In this talk, I will present the most recent parts of this work: A Hodgkin-Huxley type model of the sensorimotor cortex that receives neural spikes as inputs and outputs an MEG signal, is used to explain the differences in the MEG recordings between an autistic and a typically developing brain; a distance-wise weighing of the pathophysiological beta band peaks from the microelectrode recordings of the subthalamic nucleus predicts, intraoperatively, the long-term effect of deep brain stimulation in Parkinson’s disease; a hierarchical Bayesian modeling of the ankle reaction time informs on the direct connection between the motor cortex and a muscle that controls the ankle dorsiflexion; the speed-accuracy tradeoff becomes an error signal in a simple control law to keep the children engaged during a robotic sensorimotor therapy for cerebral palsy.

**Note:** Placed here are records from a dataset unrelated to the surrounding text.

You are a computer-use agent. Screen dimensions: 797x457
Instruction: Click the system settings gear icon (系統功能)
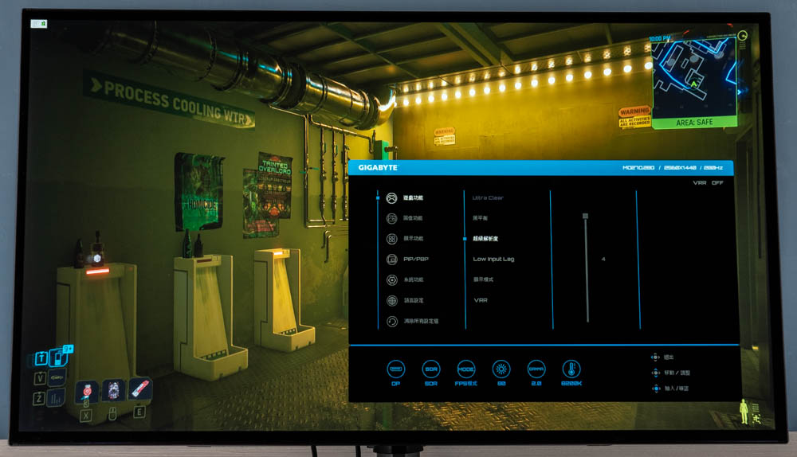[x=391, y=280]
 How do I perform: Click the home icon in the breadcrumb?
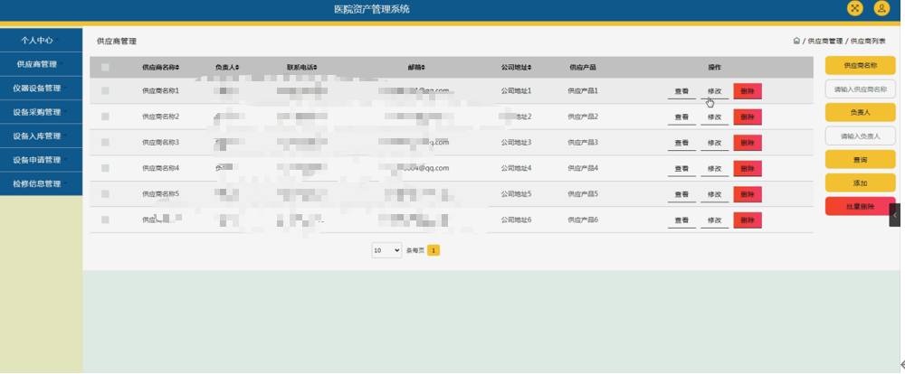click(795, 41)
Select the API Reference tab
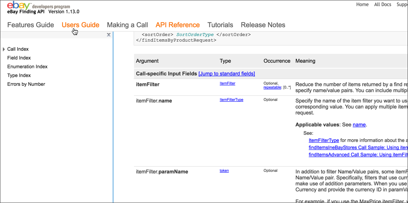This screenshot has width=408, height=203. 177,25
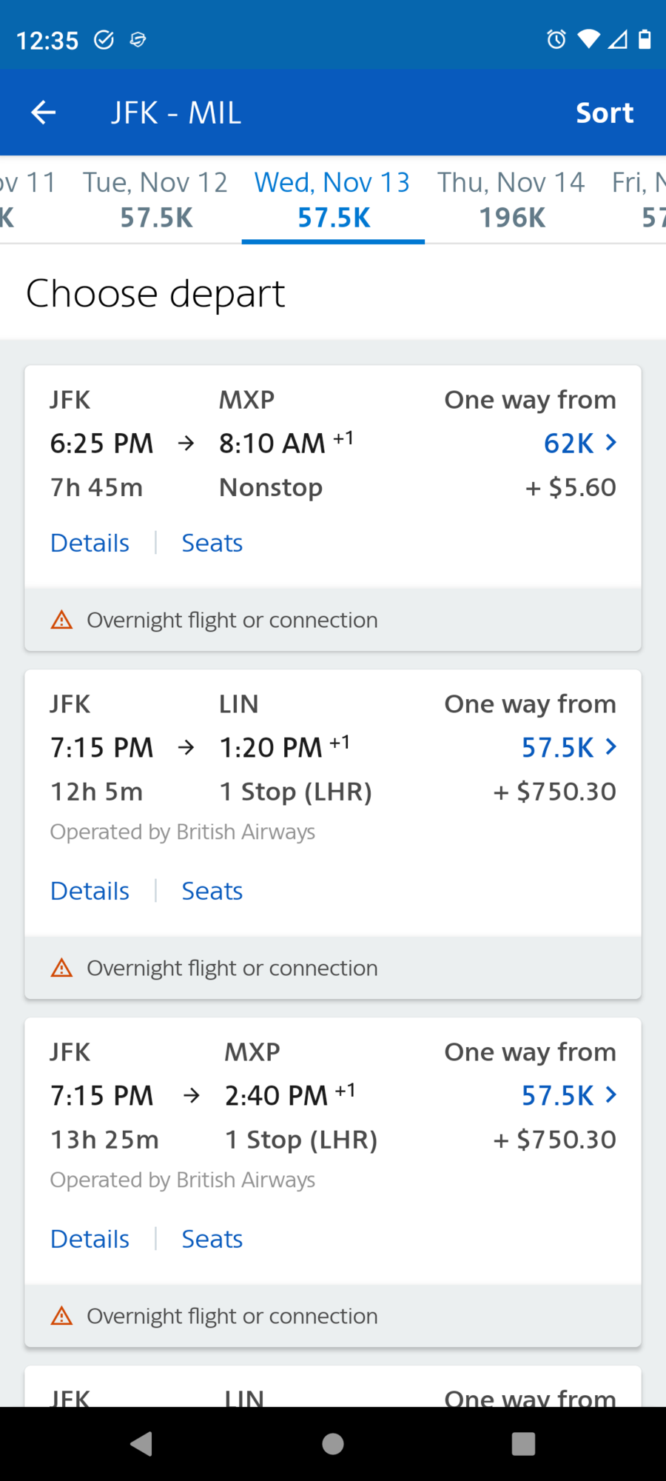666x1481 pixels.
Task: View Seats for the 12h 5m LIN flight
Action: [212, 891]
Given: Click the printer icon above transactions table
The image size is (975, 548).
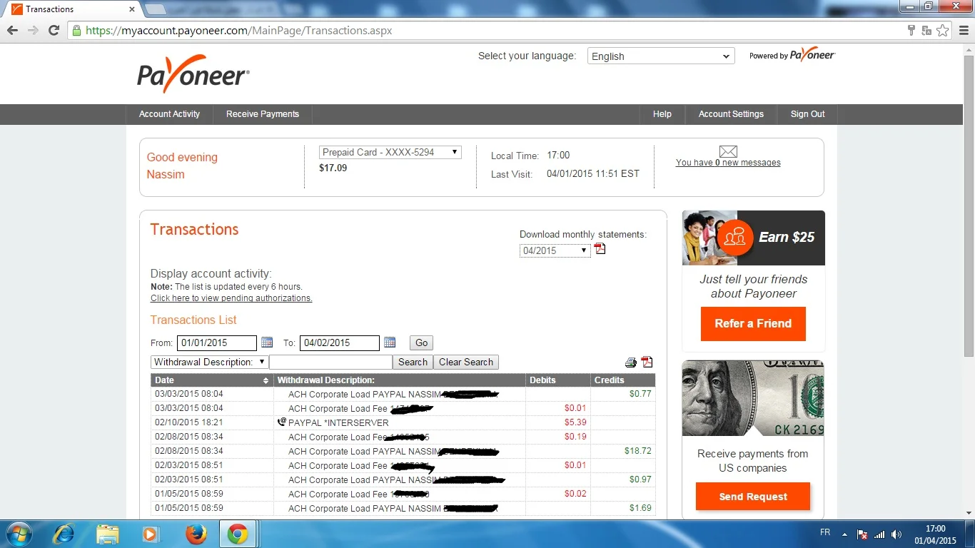Looking at the screenshot, I should tap(631, 362).
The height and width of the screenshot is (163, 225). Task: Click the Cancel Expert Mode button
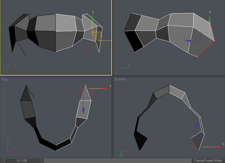pos(208,161)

At the forefront of this research, the interplay between behavior and neural activity is explored: From electrophysiological recordings of neurons to computational methods that emulate neural processes, principles and processes are extracted to form the very basis of what we experience as behavior and its pathology. Behind this research, there are human stories of how brain data science, behavioral psychology and clinical practice can amalgamate together and bridge the gap between disability and ability, between human limitation and human potential.

Bio

Konstantinos Michmizos is a postdoctoral fellow at the Martinos Center, Harvard Medical School and an affiliate researcher at the McGovern Institute for Brain Research at MIT. From 2011 to 2013, he was a postdoctoral researcher at MIT’s Newman Laboratory for Biomechanics and Human Rehabilitation. He has completed his graduate studies at McGill University and the National Technical University of Athens.  At MIT, he developed a pediatric robotic device that delivers adaptive therapy to the lower limbs of children with cerebral palsy; the device has been used successfully in 3 Hospitals in the States and Italy, since 2012. While at MIT, he also served as an Instructor for an undergraduate course in the Department of Mechanical Engineering. At Martinos Center, he is working on modeling the differences in MEG/EEG recordings between autistic and typically developing kids to identify early biomarkers for autism. Dr. Michmizos has published over 30 articles in selective conference proceedings and journals and has received 11 awards in Canada, Greece and the USA. His research focuses on the development of biophysically realistic neural models of the brain and clinical data-driven algorithms that personalize evidence-based treatments and inform the behavioral assessment of neurological diseases.